→ **Prompt**
Report every line of the material that contains the word "height", copying each such line in full.

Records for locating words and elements
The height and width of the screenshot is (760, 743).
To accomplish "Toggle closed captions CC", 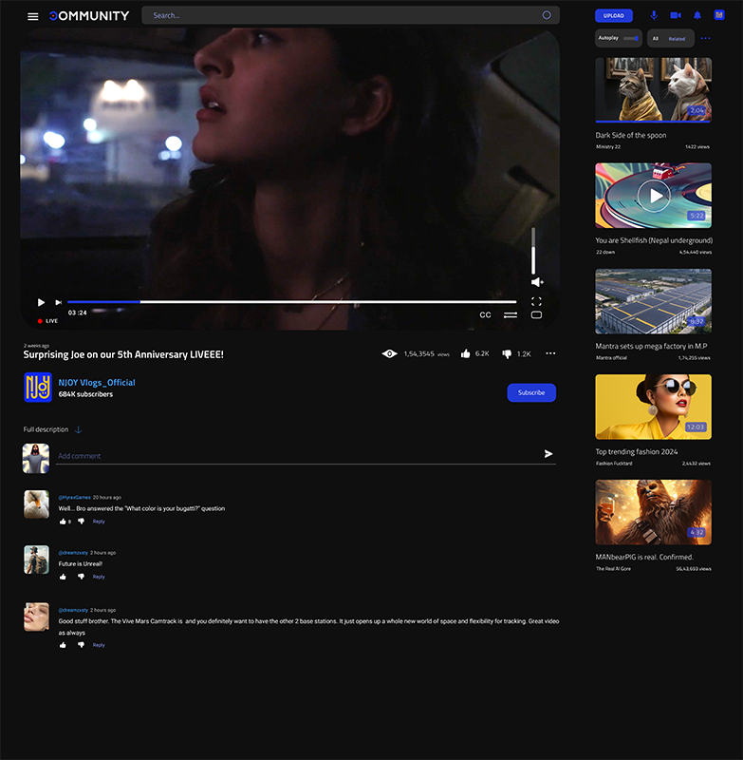I will 485,314.
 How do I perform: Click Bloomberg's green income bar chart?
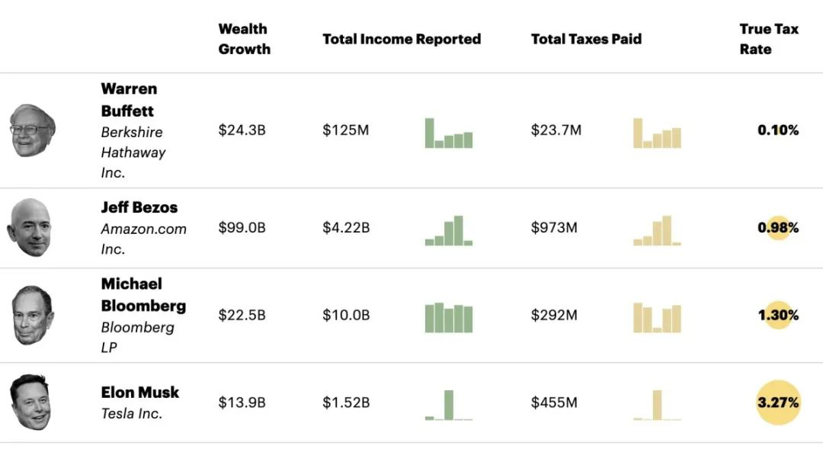(x=449, y=318)
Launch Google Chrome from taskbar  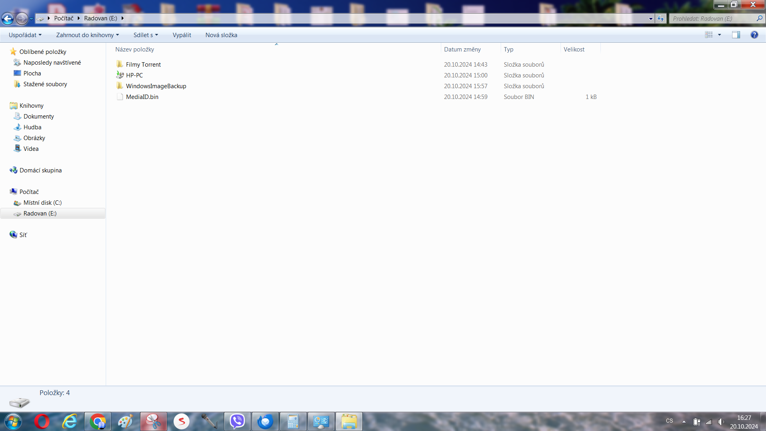[x=98, y=421]

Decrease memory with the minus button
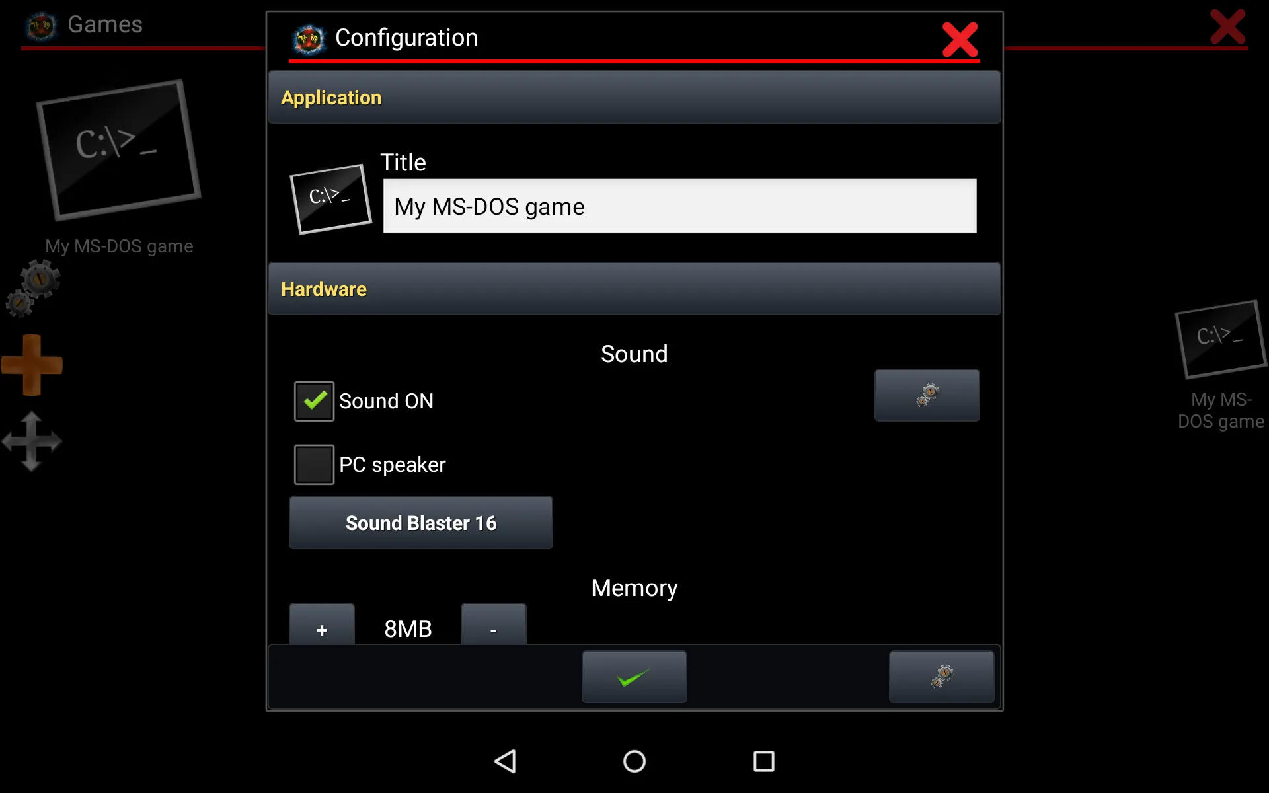point(494,624)
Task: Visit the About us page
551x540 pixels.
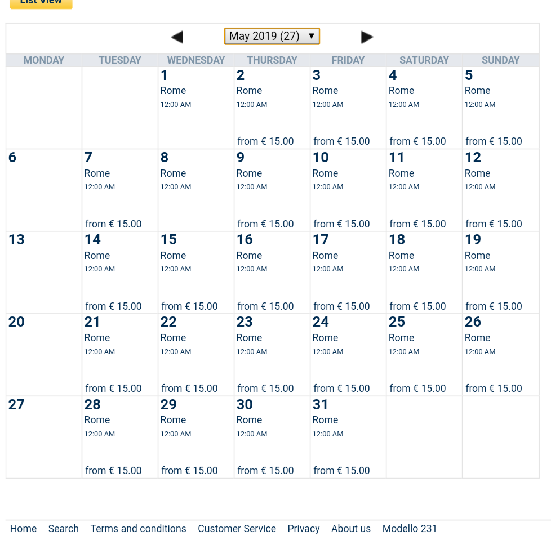Action: 350,529
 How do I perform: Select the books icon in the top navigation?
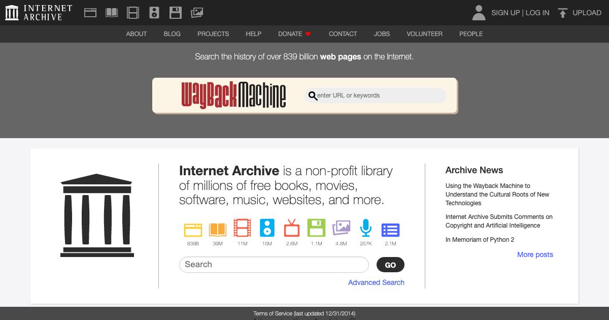coord(111,12)
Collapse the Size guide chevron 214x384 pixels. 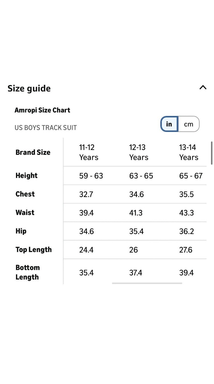pos(203,87)
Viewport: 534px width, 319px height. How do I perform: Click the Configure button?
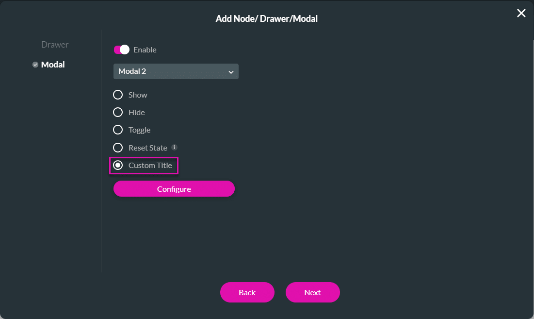click(x=174, y=188)
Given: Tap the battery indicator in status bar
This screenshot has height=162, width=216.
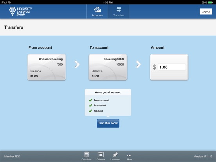Looking at the screenshot, I should [211, 2].
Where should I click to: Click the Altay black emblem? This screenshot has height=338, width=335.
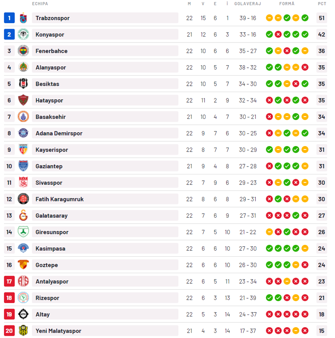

→ **Output for this exercise**
The height and width of the screenshot is (760, 743).
Viewport: 534px width, 319px height. How do I perform: Click the Configure button?
This screenshot has height=162, width=216.
Where should I click to: Click the Altay black emblem? This screenshot has height=338, width=335.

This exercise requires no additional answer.